** Records provided follows **

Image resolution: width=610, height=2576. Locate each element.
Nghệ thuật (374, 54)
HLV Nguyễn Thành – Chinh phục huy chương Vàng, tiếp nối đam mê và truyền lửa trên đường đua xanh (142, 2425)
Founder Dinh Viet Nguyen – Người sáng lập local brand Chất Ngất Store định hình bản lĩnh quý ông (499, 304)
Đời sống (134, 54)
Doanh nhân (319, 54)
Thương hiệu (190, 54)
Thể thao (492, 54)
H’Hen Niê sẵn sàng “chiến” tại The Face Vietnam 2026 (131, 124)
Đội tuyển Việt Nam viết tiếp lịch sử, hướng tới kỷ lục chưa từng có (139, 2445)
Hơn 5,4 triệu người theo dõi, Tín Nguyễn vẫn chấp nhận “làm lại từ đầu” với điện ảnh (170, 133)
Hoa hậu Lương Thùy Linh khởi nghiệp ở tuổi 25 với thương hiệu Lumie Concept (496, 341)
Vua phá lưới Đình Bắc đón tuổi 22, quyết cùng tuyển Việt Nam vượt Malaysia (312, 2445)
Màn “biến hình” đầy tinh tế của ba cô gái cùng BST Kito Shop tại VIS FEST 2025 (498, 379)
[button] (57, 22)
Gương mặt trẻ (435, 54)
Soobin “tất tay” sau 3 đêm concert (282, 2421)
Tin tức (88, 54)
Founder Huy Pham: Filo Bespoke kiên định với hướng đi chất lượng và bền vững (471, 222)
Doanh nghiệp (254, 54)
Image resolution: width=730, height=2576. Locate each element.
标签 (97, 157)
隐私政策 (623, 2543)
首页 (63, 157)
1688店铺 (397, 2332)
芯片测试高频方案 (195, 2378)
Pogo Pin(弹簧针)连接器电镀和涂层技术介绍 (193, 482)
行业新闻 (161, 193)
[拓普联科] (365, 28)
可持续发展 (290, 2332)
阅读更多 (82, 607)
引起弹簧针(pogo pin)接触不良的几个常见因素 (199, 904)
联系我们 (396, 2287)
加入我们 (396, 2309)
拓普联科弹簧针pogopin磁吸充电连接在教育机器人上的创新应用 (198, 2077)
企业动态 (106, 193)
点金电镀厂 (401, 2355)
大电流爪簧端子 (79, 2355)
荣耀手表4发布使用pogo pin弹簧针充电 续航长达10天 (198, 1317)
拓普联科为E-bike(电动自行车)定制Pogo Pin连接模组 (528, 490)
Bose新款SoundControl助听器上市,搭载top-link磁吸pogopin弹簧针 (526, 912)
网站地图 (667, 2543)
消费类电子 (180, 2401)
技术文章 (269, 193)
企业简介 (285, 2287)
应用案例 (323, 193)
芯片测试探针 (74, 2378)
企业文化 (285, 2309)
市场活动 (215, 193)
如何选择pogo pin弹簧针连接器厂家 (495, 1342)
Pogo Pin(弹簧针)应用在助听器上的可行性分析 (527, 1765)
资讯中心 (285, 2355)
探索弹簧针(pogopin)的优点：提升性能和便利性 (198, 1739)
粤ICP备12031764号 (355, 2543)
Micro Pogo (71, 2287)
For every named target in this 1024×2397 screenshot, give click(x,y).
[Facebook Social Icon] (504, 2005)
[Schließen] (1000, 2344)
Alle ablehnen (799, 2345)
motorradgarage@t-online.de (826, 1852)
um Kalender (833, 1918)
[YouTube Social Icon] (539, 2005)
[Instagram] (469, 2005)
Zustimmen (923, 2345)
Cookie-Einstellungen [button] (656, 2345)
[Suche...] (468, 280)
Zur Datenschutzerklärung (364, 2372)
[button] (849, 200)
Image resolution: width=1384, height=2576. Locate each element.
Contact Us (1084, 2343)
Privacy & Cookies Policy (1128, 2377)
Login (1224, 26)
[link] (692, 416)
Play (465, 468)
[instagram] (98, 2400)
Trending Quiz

** End of Records provided **

Please write out the material word for word from its first line through the line holding "Founder Dinh Viet", including both, and no line past it.

Image resolution: width=610, height=2576. Locate each element.
Nghệ thuật (374, 54)
HLV Nguyễn Thành – Chinh phục huy chương Vàng, tiếp nối đam mê và truyền lửa trên đường đua xanh (142, 2425)
Founder Dinh Viet Nguyen – Người sáng lập local brand Chất Ngất Store định hình bản lĩnh quý ông (499, 304)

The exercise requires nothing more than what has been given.